For about $100 -$150 each. I made 6x8 4-sided horse huts that look like dog houses or mini barns. They are movable and fit one mini just fine in them. During breeding season, I can have both mare and stud in them and they make room for each other just fine also. They turned out so well that I get LOTS of complaments on them all the time.

Email for photos as I cant post one for some reason. [email protected]


----------



## lilmiraclesfarm (Feb 9, 2010)

Until I could buildmy barn i used the outdoor garages. I would choose them over a canopy. Much stronger. I liked the round style. Here where there is snow I needed the snow to be able to come off easier. With some of the other styles the way the snow sits actually stretches the material and makes it cave in.

The company is shelter logic. So far i've had 2 of these for my horses. Now they act as a goat house/storage and a hay barn/storage.

http://www.shelterlogic.com/garages/

I'll try and find pictures. 1 of them we set up for a birthing stall for my mare.

Okay these are the only pictures I could find.. I know I had ones from when we first put it up, but they must be on my external hard drive which doesn't connect with my new laptop.

We built a stall pretty much in the middle of the carport. I believe it was about an 8x8. I left about a 4ft area in the front to act as a run in for the horses. Then the back part was about another 4ft where I put down pallets for hay and then I had grain and i stored all my supplies in there.

Just so you understand how durable these are. My first one, which is about 4 years old now, has taken flight 3 times. We didn't tie it down good enough! Through swamp, prickers, and bamboo. Dragged upside down with ice in it by quads. Its still holding up!!


----------



## Shari (Feb 9, 2010)

friesepferd said:


> I was wondering about those canopy style car ports. Yours really holds up fine in the wind? I would obviously need to put up some kind of kickboard inside and make sure it was secured in the ground well, but I think that idea is neat for a quick cheap setup. Anyone else have thoughts on these or use them? Again I plan on putting up kickboards and even having the outside be most likely not where they can get to it, so if i needed to i could easily make it so they cant even get the the canvasy material if thats a concern.

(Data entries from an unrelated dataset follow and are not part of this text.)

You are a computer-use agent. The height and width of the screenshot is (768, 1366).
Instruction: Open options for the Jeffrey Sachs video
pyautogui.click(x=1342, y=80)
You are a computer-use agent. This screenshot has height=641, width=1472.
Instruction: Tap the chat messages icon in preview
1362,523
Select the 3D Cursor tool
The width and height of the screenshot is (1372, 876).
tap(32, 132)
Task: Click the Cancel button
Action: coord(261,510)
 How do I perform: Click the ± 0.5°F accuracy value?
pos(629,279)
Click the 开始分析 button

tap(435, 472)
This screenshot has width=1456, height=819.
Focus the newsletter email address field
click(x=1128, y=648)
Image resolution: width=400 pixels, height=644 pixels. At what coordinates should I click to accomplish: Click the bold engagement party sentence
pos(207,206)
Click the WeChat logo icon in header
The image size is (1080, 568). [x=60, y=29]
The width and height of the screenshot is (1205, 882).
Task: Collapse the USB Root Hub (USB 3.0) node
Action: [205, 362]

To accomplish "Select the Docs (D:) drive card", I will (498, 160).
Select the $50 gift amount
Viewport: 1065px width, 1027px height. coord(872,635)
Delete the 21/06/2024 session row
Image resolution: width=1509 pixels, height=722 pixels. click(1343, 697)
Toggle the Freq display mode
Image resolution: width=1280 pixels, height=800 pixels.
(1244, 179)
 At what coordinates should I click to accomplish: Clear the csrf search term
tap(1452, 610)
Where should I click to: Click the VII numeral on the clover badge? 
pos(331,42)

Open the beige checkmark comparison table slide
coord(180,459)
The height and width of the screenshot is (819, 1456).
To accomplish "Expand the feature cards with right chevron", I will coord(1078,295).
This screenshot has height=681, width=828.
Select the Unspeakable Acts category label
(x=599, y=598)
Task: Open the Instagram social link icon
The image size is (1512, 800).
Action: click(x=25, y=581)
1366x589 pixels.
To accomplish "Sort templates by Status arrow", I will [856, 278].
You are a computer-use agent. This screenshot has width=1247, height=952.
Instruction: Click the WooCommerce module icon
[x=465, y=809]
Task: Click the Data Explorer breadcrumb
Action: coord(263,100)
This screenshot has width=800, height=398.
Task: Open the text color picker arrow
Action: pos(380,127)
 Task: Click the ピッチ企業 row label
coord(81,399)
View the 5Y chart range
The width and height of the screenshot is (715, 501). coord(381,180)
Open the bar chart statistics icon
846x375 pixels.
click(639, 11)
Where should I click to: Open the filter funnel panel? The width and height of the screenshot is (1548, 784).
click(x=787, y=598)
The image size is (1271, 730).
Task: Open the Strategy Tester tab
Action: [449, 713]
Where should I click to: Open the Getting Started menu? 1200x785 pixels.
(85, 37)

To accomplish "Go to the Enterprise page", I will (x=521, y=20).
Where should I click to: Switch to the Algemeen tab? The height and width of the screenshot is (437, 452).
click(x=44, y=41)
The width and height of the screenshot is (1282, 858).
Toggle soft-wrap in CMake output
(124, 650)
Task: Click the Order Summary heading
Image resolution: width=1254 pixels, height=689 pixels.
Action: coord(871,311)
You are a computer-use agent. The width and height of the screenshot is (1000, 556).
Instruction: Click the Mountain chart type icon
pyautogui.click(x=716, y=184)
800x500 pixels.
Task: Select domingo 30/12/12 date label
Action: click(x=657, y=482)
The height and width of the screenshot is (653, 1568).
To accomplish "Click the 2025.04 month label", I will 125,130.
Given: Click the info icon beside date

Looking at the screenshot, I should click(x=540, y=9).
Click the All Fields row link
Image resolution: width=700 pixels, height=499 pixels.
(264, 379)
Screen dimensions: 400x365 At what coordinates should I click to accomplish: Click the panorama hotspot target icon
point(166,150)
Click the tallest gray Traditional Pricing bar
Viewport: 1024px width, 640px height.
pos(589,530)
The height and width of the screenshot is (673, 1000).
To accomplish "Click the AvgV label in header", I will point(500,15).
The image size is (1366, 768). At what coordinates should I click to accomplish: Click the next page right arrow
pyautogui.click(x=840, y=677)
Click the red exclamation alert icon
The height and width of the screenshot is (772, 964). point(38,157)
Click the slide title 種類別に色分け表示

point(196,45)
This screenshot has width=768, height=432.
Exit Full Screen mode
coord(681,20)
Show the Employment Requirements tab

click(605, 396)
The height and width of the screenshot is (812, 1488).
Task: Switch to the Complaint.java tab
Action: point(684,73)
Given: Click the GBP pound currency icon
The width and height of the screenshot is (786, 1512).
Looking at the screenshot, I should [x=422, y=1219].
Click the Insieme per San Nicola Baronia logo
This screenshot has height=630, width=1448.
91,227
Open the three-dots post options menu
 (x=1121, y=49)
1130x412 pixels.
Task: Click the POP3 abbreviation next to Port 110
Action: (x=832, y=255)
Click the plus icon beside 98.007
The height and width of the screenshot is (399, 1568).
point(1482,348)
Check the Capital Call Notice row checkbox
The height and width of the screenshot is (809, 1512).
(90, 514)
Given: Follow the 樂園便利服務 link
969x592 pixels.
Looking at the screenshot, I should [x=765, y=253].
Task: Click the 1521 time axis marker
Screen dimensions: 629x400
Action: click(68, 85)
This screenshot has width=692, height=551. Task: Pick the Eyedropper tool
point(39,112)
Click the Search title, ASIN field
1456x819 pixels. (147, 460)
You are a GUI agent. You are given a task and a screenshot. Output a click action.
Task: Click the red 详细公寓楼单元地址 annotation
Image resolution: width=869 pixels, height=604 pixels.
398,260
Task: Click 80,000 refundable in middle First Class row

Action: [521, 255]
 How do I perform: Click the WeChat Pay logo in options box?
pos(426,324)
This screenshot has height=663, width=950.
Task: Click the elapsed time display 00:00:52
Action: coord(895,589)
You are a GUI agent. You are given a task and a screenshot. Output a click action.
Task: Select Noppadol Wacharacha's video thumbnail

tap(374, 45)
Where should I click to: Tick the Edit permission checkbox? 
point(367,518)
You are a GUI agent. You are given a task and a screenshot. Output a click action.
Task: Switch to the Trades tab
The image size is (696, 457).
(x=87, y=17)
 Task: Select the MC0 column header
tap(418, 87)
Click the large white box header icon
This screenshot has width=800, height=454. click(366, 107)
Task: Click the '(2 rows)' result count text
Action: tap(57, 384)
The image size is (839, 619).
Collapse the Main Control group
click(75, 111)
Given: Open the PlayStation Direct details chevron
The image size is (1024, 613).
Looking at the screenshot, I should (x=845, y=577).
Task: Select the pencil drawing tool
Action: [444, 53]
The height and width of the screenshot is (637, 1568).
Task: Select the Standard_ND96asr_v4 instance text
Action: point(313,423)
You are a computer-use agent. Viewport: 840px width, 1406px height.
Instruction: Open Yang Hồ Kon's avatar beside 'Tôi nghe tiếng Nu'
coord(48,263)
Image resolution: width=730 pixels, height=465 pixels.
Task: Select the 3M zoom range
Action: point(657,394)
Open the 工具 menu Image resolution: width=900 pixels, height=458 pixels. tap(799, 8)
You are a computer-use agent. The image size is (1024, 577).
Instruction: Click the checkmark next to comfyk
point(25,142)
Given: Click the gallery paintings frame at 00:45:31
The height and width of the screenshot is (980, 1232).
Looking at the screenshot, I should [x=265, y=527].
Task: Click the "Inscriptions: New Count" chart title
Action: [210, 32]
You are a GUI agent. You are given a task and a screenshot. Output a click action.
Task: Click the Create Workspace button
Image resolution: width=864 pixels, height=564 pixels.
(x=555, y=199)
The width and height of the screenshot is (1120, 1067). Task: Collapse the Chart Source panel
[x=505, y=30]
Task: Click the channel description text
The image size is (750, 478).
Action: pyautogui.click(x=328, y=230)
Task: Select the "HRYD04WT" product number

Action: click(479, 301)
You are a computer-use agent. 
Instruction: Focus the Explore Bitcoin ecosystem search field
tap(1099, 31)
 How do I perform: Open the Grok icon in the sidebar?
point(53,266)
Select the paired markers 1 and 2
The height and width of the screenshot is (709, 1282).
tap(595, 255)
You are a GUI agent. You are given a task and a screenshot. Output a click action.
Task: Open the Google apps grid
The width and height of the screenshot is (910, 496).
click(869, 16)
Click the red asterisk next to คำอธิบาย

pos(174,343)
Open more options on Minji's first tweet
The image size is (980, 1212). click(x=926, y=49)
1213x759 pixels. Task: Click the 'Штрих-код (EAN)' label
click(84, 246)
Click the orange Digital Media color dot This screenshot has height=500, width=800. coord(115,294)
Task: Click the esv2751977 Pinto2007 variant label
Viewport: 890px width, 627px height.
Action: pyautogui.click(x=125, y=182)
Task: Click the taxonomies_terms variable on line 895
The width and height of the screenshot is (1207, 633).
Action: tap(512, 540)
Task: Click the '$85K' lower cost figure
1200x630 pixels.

This one does hold up well, have had that one in place for over 5 years but again, it is in a slightly sheltered area with the very big Doug firs on one side and the roll of the land on the other, which does offer some wind protection.

It is anchored down with the post and footing in the buckets filled with pea gravel and sand, which makes it very heavy. Plus.. we have the cross bars above tied down to Re-bar driven 4' into the ground. This keeps sheds like this from being blown away or moved by horses itching on it.

The Tarps only last about 3 years and then they have to be replaced. The frame is holding up very well.

I do love how light it is inside these kinds of sheds.


----------



## friesepferd (Feb 9, 2010)

> This one does hold up well, have had that one in place for over 5 years but again, it is in a slightly sheltered area with the very big Doug firs on one side and the roll of the land on the other, which does offer some wind protection. It is anchored down with the post and footing in the buckets filled with pea gravel and sand, which makes it very heavy. Plus.. we have the cross bars above tied down to Re-bar driven 4' into the ground. This keeps sheds like this from being blown away or moved by horses itching on it.
> 
> The Tarps only last about 3 years and then they have to be replaced. The frame is holding up very well.
> 
> I do love how light it is inside these kinds of sheds.



how much does a replacement tarp cost in comparison with the origional purchase?

I'm guessing most likely I would get something like this for a cheap semi temporary solution, and build a more perminent barn like shed a few years later, but if it works out well I may just keep it and replace the tarp. who knows.


----------



## RhineStone (Feb 9, 2010)

We have a "triple wide" calf hutch in our paddock that the minis like. We bought it used and have had it for almost 12 years. It holds up to snow and wind. I think we paid like $300 for it, but I have no idea how much they are used. We bought it when we were first married and renting a place that we couldn't build on. We had to replace the wood skidders on the bottom once, but that is the only maintenence we have needed to do to it. It is something like this:http://www.ezhutch.net/minibarn.php

http://www.ezhutch.net/minibarn.php

We also have a single calf hutch that our former stallion likes, b/c he was used to being by himself anyway. It is surprisingly warm in there in the winter!

Both hutches are moveable. I think the small one got blown over in a storm once, but we don't have either anchored down. The larger one is more easily moved with a tractor loader, but you can "muscle" it around if you have to. The big horses haven't been able to "get a grip on it" to move it around themselves.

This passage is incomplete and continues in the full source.